In environments with large rule sets, such as 3,000+ DCF rules, the Terraform apply and refresh operations can be up to 20× slower** when compared to storing them in the default V1 policy list.

This behavior has been observed in environments with hundreds of spokes and high rule volume.

Impact:

Terraform apply and refresh operations may take several minutes
Large-scale DCF environments see increased management latency
Automation pipelines may experience delays

Affected Scenario: Terraform workflows that create or manage large DCF rulesets under Multi-Writer Policy (MWP).

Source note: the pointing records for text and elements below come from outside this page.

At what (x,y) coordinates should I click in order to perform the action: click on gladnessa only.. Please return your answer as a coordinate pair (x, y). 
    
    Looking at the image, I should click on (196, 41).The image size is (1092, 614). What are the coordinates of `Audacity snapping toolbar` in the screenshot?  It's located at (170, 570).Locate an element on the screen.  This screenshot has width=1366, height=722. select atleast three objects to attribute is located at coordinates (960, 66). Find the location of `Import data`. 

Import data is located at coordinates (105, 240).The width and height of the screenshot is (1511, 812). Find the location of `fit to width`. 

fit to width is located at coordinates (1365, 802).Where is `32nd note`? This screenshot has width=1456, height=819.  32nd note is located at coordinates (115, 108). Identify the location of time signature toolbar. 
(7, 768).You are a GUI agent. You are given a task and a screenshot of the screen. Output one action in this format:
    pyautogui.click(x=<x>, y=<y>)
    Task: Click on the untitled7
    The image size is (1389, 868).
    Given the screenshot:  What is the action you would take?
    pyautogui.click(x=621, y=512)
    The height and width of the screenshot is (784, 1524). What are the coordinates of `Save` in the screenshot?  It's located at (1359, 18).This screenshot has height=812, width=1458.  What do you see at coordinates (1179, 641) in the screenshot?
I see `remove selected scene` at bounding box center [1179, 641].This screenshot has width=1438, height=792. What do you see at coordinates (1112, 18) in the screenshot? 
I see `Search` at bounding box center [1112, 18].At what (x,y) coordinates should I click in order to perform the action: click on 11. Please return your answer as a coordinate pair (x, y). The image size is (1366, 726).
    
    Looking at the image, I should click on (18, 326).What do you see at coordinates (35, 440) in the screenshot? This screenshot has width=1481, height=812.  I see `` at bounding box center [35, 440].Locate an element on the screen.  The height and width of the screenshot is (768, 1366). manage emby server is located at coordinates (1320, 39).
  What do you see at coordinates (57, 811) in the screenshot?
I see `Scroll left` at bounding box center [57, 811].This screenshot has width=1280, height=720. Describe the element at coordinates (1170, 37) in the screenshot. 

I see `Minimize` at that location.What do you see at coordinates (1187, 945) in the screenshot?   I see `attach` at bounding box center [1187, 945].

Workaround: Rule sets can be broken up in multiple smaller rule sets under a rule block, this helps manageability. The recommended maximum size for a ruleset is 500-750 rules. Contact Aviatrix Support for further assistance with large-scale DCF Terraform deployments.

AVX-71820

When deploying a load balancer–enabled VPN gateway with an overlapping VPN CIDR on Controller versions 8.0, 8.1, or 8.2, the gateway creation fails.

Impact:

VPN gateway deployment fails
Error message does not clearly indicate the root cause

Affected Scenario: Load balancer–enabled VPN gateway deployments on Controller versions 8.0, 8.1, and 8.2.

Workaround:

Ensure that the VPN CIDR does not overlap with existing gateways behind the load balancer before deployment. Contact Aviatrix Support for assistance.

AVX-71826

In Aviatrix software versions 8.1.x and 8.2.0, the VRRP state file /etc/localgateway/vrrp_state.json, may be empty on AEP and self-managed Edge-as-Spoke gateways configured in active-active HA pairs. This prevents VRRP state updates from being sent from the edge gateways to the Aviatrix Controller, and Aviatrix CoPilot will not display the updated VRRP states. This is a cosmetic issue and there will be no disruption to traffic.

Impact:

VRRP state information for edge gateways is not shown accurately in Aviatrix CoPilot
Aviatrix CoPilot may display both primary and HA edge gateways with the same VRRP state
The VRRP state information will not be updated in Aviatrix CoPilot when VRRP failovers occur on the data plane. This is a display-only issue and the data plane will not be disrupted
The VRRP state information may show Initializing in Aviatrix CoPilot for Edge-as-Spoke gateways which are created in version 8.1 and 8.2

Affected Scenario: - AEP and self-managed Edge-as-Spoke gateways in active-active HA deployments with VRRP enabled upgrade from 8.0 to 8.1 or created in 8.1 and 8.2

Workaround: Please contact Aviatrix Support for assistance to help you fix the incorrect display of VRRP states in Aviatrix CoPilot.